--- begin AVAILABLE RECORDS ---

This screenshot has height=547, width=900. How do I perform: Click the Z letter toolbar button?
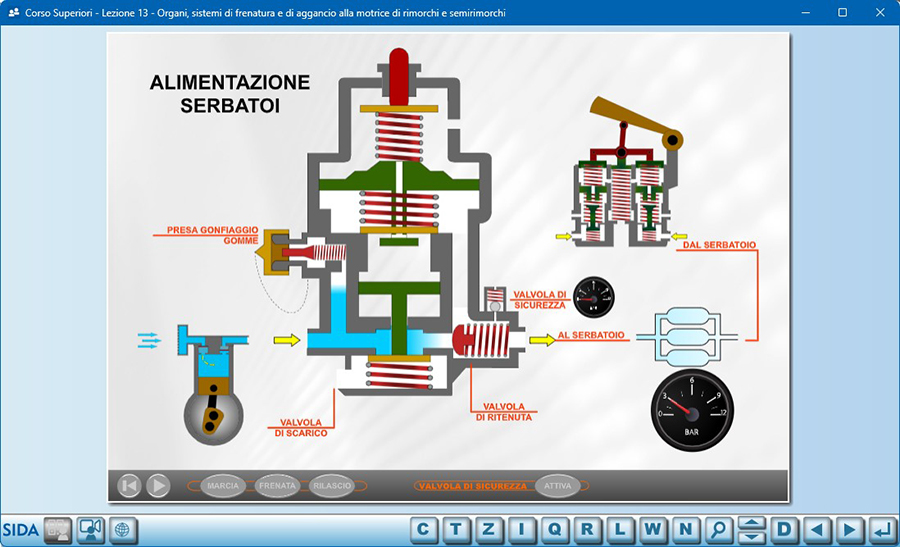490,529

--- end AVAILABLE RECORDS ---
--- begin AVAILABLE RECORDS ---

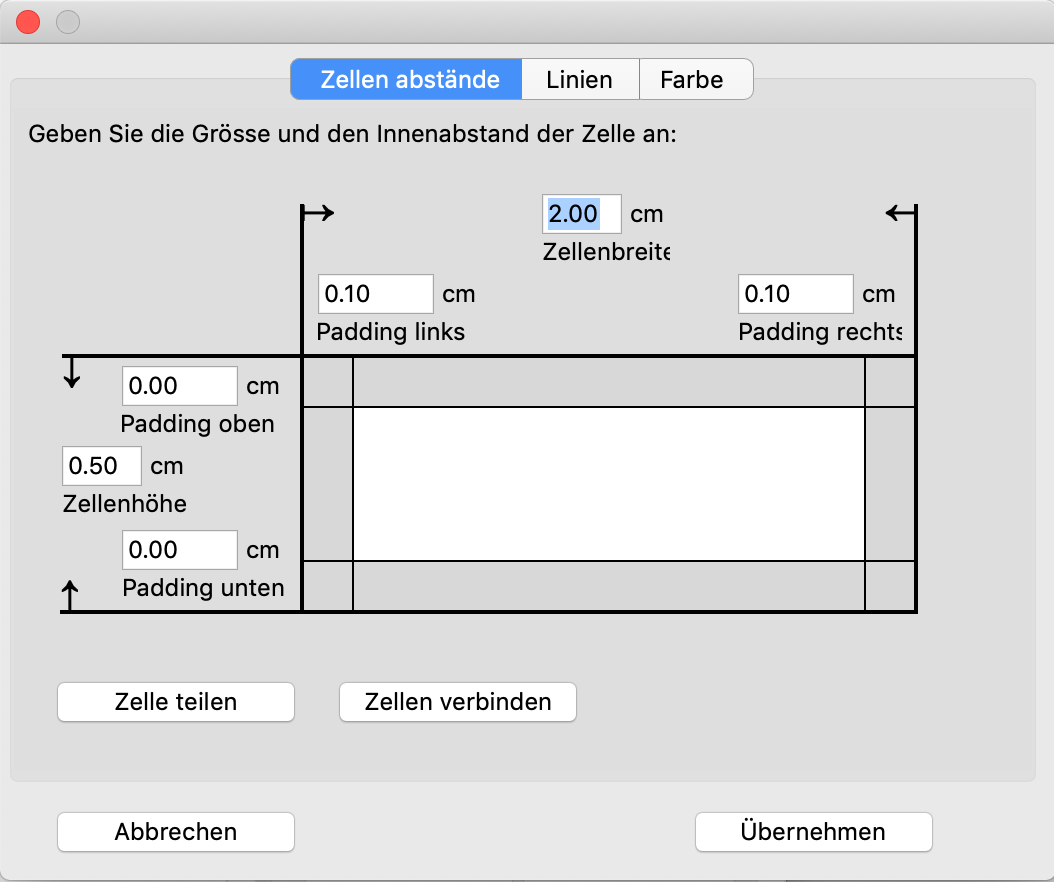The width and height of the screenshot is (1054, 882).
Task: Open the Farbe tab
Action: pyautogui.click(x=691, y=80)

--- end AVAILABLE RECORDS ---

• **JOB**
Format the lines from the one containing "The width and" up to and including the one containing "Action: pyautogui.click(x=691, y=80)" as a numbered list, skipping any blank lines. Leave the pictures out.

• **THE RESULT**
1. The width and height of the screenshot is (1054, 882).
2. Task: Open the Farbe tab
3. Action: pyautogui.click(x=691, y=80)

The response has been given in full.